Elizabeth May Saanich—Gulf Islands, BC

Mr. Speaker, I rise here this afternoon to present two petitions. The first petition comes from Canadians living in Montreal and deals with the issue of shark finning, a horrendous practice that involves removing sharks' fins. As a result of this, many sharks are now on the endangered species list. The petitioners are calling on the House of Commons to take action.

Pipelines and Supertankers
Petitions
Routine Proceedings

12:15 p.m.

Green

Elizabeth May Saanich—Gulf Islands, BC

The second petition I would like to present was signed by residents primarily in the Vancouver area and has to do with pipelines and supertankers.

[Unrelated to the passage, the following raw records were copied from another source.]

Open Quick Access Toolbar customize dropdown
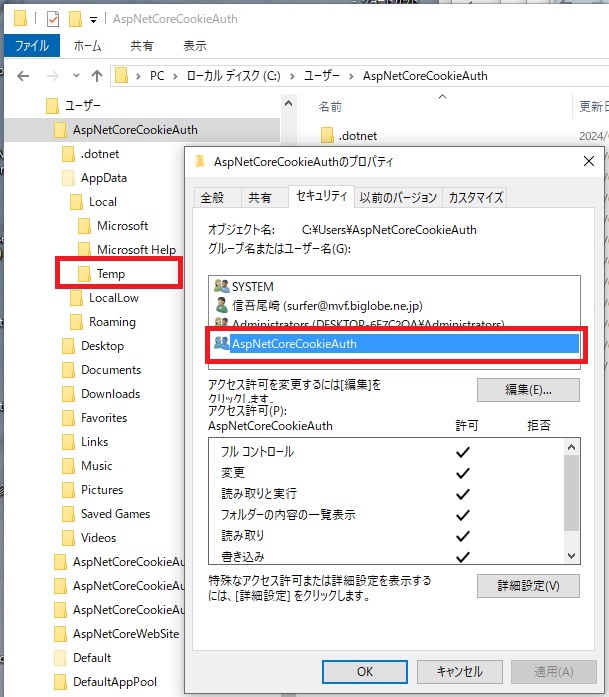This screenshot has height=697, width=609. tap(93, 19)
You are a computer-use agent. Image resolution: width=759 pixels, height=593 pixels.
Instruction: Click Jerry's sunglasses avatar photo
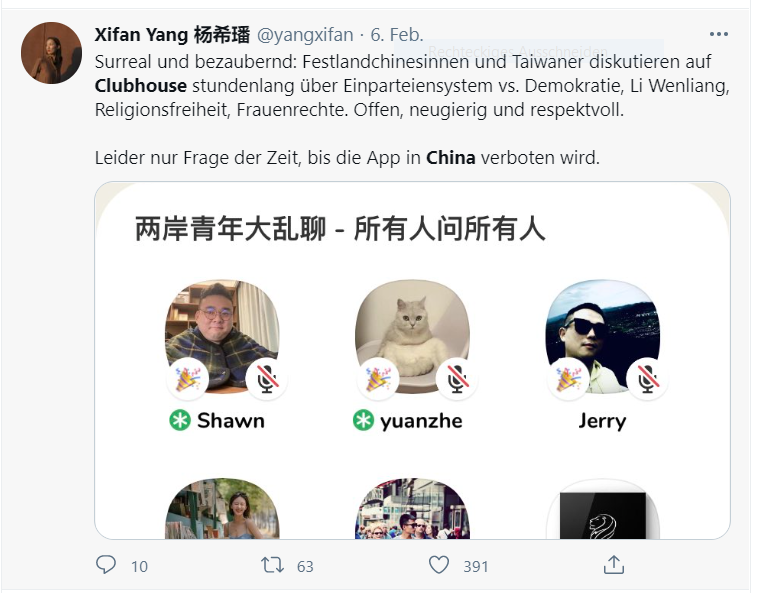(x=603, y=334)
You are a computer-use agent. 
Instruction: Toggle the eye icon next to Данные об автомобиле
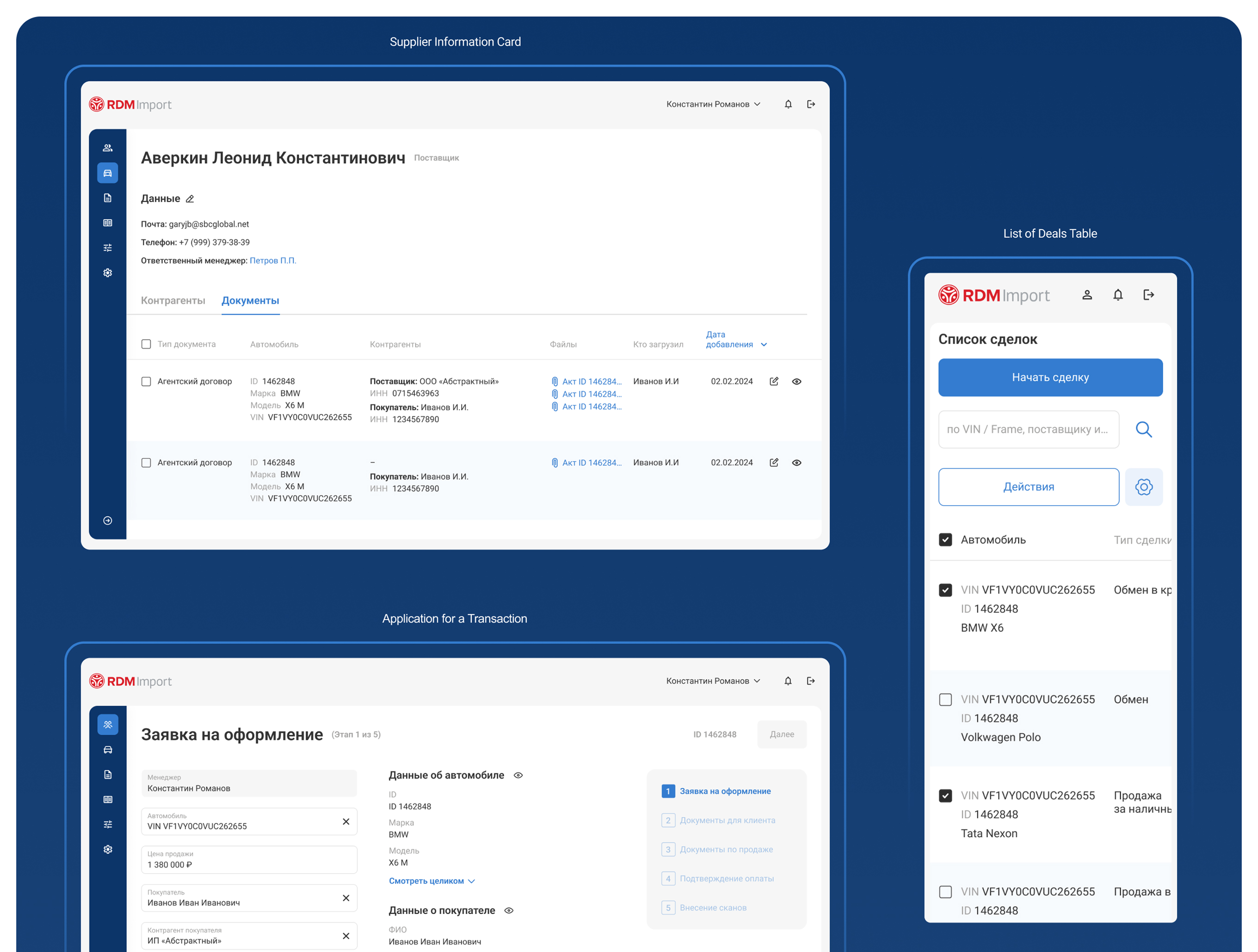point(518,775)
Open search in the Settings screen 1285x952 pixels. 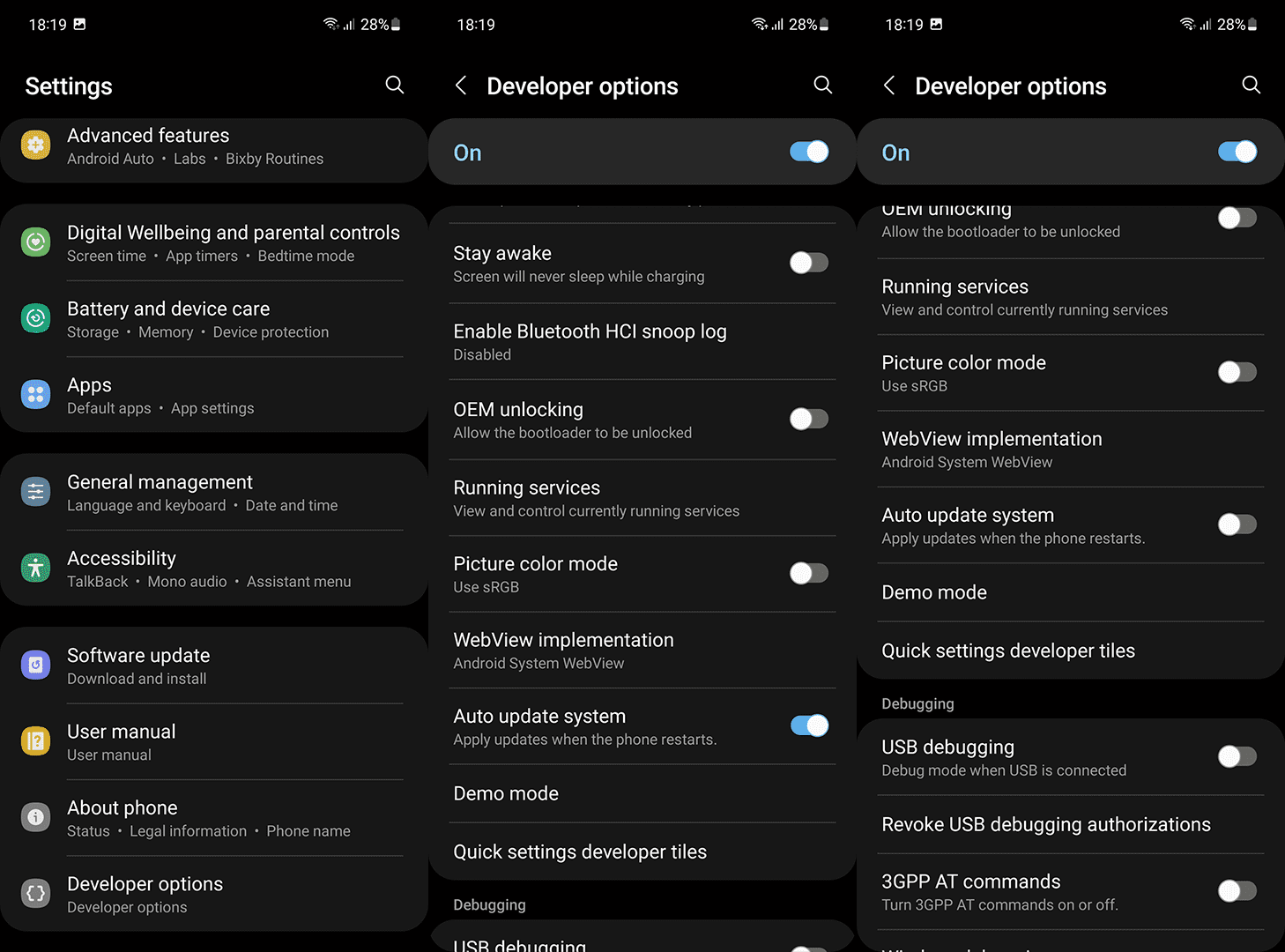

The petitioners are asking the House of Commons to insist that our government look at the threats posed to the B.C. coastline, particularly by oil tankers. This coastline has been protected for 40 years by a federal-provincial moratorium that every provincial and federal government has respected since 1972 because of the very significant threat due to the specific ocean action and geographical conditions that apply in northern British Columbia.

The petitioners call for the protection of the coast from supertankers and a no to the pipeline projects.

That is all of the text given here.